- TEXT PROVIDED -

------------------------------------------------

There are solutions to inequality in South Africa that can be solved immediately by a united student movement and youth movement working hand-in-hand with the government that has a serious political will and other sectors of civil society - something similar to the 2015 #FeesMustFall campaign.

We can pay the necessary attention to

(1) labour

(2) decent wages

(3) high-quality education and

(4) access to property


Regarding to work for a decent wage, I think the discussions that South Africa is having right now about the introduction of a national minimum wage is extremely important and I think from this historical and comparative experience, I have, in my view, if we are able to find the right level of the national minimum wage, then definitely South Africa could and should introduce the national minimum wage.

There are countries in the world – not only in the rich world, but also emerging countries like Brazil – who have a national minimum wage, who were able to find the right level for the national minimum wage. Although these are much bigger countries than South Africa, with 200-million inhabitants, a lot of geographic disparity, and I think that South Africa should be able to find the right level for the national minimum wage. This is a way to avoid a situation of extreme exploitation of low-skilled workers


The solution mentioned above of the minimum wage will not solve the key problem, which is the inability to access higher-paying jobs, and so here is a second important effective thing that needs to be strengthened, which is the right to high-quality education together with the right to adequate public infrastructure, including cheap transportation infrastructure.

Regarding public education, I think it is fair to say that the quality of public, primary education and junior and secondary education that is available to the most disadvantaged groups in this country is not satisfactory, and that this should be a national priority and a lot of progress could be made in this direction. What has worked in history, in order to have sustainable and equitable growth is to have a well-functioning public education and health system, and the country should go in this direction.

NB: The quality education offered must speak unto the structure of our economy and immediate needs. Our economy is mineral-energy-complex based and needs a vibrant manufacturing and industrialization based economy with black entrepreneurs in the main. Therefore, our economy must produce cars from platinum, toilet paper from wood, microwaves from cooper, computers from gold, cellphones & earphones from silver & bronze.

Our government departments and state-owned enterprises must be serviced by youth owned and female owned black companies that are excellent in plumbing, painting, welding etc. These skills are essential because they will empower people, have them employed and independent from government grants and grow our economy. To heal a patient, for every doctor you need a 2 physiotherapists and 8 nurses. For every ocean pilot, you need a diesel mechanic and a oil expert. Let us invest in the right skills to empower our youth


This is probably one of the more complicated rights, because it involves very difficult and sensitive issues, including land reform. Let me just say that if we take a broad international historical perspective, we see in many countries, in history, much more ambitious land reforms than what we have seen in South Africa since the end of apartheid. I think it’s fair to say that black economic empowerment (BEE) strategies, which were mostly based on voluntary market transactions and market values were not that successful in spreading the wealth and limiting the extreme concentration of wealth. So I think we need to think again about a more ambitious land reform program.

We also need an audit of property in South Africa particularly personal estate wealth. Who owns what and how much? How much does the people of South Africa actually own? So that we can know what we are dealing with and begin to expropriate what cannot be explained for the benefit of the poor majority.

------------------------------------------------

- RECORDED DATA -
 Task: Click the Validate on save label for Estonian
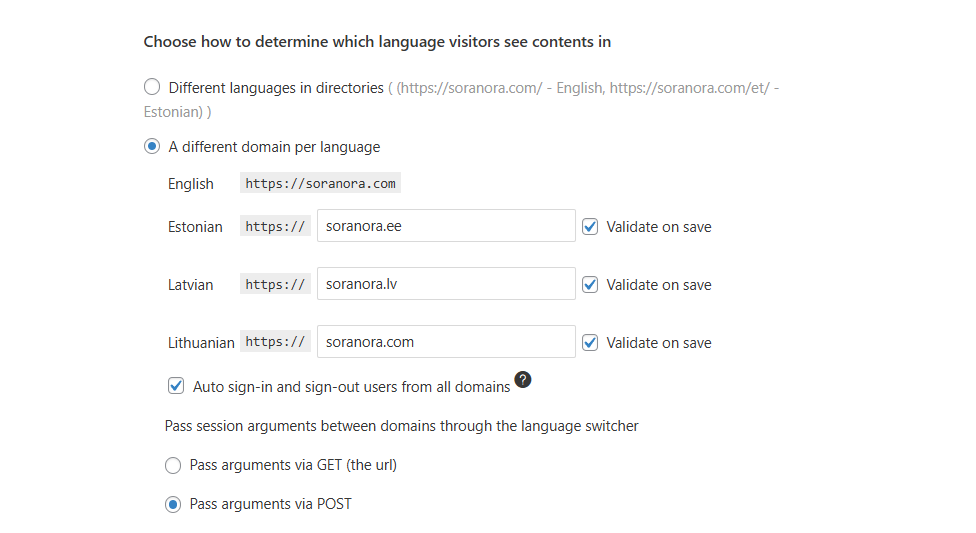tap(659, 227)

------------------------------------------------

- WORK ORDER -
Translate this sentence from the text on inequality in South Africa into Spanish: "So I think we need to think again about a more ambitious land reform program." The lines are not needed here.

- RESULT FOR THIS TASK -
Así que creo que tenemos que volver a pensar en un programa de reforma agraria más ambicioso.